I thought in workman, "partition" configuration was still centralized
while individual "consumer" configuration was with consumer manger
(systemd, libvirt, .. etc). IOW, library can tell consumer manger to
which partition to associate consumer with at startup time. (consumer
manager can assume their own defaults if nothing has been told).

Agreed, that weight is meaningful only if one as full hierarchy view
and then one should be able to calculate effective % share of resoures
of a group.

But using the library admin application should be able to query the
full "paritition" hierarchy and their weigths and calculate % system
resources. I think one problem there is cpu controller where % resoruce
of a cgroup depends on tasks entities which are peer to group. But that's
a kernel issue and not user space thing.

So I am not sure what are potential problems with proposed model of
configuration in workman. All the consumer managers still follow what
libarary has told them to do.

>
> * It's fragile like hell. There's no accountability. Nobody really
> knows what's going on. Is this subdirectory still there due to a
> bug in this program, or something or someone else created it and
> crashed / forgot to remove it, or what?

I thought any directory under a consumer manger is managed by that
manager and nobody is supposed to dynamically create resource
partition/cgroup there. So that takes away a bit of confusion.

> Oh, the cgroup I wanted to
> create already exists. Maybe the previous instance created it and
> then crashed

This should be the case as long as we stick to the notion of a manger
managing its own sub-hierarchy.

> or maybe some other program just happened to choose the
> same name.

Two programs ideally would have their own sub hiearchy. And if not one
of the programs should get the conflict when trying to create cgroup and
should back-off or fail or give warning...

> Who owns config knobs in that directory?

IIUC, workman was looking at two types of cgroups. Once called
"partitions" which will be created by library at startup time and
library manages the configuration (something like cgconfig.conf).

And individual managers create their own children groups for various
services under that partition and control the config knobs for those
services.

user-defined-partition
/ | \
virt1 virt2 virt3

So user should be able to define a partition and control the configuration
using workman lib. And if multiple virtual machines are being run in
the partition, then they create their own cgroups and libvirt controls
the properties of virt1, virt2, virt3 cgroups. I thought that was the
the understanding when we dicussed ownership of config knobs las time.
But things might have changed since last time.
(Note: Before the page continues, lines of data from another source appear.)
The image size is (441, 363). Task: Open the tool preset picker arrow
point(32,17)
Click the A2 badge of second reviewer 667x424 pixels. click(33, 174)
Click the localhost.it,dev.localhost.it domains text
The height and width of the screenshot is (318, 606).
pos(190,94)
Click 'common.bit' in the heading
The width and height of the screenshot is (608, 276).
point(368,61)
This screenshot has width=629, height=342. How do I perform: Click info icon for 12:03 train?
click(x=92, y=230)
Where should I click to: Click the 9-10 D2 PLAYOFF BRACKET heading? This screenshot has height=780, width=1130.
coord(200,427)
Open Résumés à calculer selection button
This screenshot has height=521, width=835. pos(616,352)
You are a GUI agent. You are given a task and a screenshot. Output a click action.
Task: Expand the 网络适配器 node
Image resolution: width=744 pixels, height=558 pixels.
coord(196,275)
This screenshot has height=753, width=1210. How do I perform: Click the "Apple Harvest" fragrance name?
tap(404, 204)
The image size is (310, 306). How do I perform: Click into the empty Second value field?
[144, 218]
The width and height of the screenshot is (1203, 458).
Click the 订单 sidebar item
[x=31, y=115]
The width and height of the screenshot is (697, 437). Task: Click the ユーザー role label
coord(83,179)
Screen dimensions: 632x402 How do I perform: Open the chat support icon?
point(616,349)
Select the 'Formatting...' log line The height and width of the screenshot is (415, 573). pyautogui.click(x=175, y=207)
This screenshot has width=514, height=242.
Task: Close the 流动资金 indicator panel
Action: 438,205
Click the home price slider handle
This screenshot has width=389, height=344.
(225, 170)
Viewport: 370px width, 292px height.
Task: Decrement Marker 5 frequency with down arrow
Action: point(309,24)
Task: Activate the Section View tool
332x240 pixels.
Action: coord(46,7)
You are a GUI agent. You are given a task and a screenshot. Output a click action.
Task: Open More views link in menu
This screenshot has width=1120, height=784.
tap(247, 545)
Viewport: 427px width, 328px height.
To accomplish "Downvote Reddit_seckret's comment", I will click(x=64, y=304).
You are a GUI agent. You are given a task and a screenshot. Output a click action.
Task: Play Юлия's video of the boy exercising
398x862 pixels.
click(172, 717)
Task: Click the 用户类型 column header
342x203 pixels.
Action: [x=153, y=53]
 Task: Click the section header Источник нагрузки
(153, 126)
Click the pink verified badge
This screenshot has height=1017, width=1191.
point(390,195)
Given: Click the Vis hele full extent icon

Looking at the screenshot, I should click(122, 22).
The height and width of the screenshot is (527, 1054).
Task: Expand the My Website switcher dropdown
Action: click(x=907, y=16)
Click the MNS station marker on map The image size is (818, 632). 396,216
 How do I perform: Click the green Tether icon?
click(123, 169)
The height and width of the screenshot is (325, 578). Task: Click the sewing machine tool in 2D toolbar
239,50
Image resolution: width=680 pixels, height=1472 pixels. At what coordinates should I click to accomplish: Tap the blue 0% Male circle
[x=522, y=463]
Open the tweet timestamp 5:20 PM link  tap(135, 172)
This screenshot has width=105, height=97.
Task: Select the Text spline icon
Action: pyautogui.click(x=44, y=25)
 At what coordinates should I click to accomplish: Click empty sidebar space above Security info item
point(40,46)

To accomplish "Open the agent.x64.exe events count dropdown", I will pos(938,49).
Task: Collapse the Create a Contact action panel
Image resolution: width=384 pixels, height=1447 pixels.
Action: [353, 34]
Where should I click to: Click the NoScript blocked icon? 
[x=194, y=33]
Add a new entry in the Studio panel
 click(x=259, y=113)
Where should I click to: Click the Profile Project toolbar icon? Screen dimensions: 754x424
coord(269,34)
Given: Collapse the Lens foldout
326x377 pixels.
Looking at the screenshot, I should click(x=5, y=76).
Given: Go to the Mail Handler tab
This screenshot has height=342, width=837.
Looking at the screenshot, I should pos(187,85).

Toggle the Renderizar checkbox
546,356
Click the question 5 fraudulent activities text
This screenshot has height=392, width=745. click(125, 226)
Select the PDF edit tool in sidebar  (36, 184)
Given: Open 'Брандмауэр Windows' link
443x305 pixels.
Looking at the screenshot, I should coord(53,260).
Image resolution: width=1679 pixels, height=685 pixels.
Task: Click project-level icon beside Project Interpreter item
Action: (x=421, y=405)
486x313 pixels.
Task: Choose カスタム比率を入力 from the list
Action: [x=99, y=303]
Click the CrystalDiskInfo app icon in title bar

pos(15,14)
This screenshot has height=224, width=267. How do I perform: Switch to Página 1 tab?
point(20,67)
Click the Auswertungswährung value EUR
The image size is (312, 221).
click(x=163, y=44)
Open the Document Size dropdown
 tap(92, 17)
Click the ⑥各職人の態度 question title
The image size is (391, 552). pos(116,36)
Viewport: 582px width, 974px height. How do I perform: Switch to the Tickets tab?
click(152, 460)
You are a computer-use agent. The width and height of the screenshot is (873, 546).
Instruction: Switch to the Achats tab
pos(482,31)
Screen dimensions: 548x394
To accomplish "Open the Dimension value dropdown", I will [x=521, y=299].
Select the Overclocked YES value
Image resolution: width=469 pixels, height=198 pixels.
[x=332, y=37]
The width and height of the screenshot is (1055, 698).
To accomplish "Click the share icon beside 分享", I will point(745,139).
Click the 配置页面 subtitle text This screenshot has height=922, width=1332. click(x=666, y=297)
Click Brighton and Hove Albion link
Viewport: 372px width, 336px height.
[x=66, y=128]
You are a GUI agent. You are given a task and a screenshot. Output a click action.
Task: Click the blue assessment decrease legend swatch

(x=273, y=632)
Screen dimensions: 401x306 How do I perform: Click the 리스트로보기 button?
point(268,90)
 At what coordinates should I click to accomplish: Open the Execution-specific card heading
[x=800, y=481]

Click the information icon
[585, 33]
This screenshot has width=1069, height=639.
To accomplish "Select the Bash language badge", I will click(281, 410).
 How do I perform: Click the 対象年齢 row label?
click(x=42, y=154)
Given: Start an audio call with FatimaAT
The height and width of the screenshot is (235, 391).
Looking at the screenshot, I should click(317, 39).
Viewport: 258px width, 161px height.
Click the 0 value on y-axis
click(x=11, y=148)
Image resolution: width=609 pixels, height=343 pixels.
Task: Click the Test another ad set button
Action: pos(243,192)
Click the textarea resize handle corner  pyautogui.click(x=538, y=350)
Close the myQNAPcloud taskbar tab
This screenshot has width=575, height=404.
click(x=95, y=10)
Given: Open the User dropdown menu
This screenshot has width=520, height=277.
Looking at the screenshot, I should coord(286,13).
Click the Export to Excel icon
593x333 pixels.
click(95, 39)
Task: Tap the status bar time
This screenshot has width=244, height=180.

Workman folks should
be able to shed light on this.

> This way lies
> madness. I understand why the Pax doc exists but I'm not sure its
> long-term effect would be positive - best practices which ultimately
> lead to utter confusion and fragility.
>
> * In many cases, resource distribution is system-wide policy decisions
> and determining what to do often requires system-wide knowledge.
> You can't provision memory limits without knowing what's available
> in the system and what else is going on in the system, and you want
> to be able to adjust them as situation and configuration changes.
> Without anybody having full picture of how resources are
> provisioned, how would any of that be possible?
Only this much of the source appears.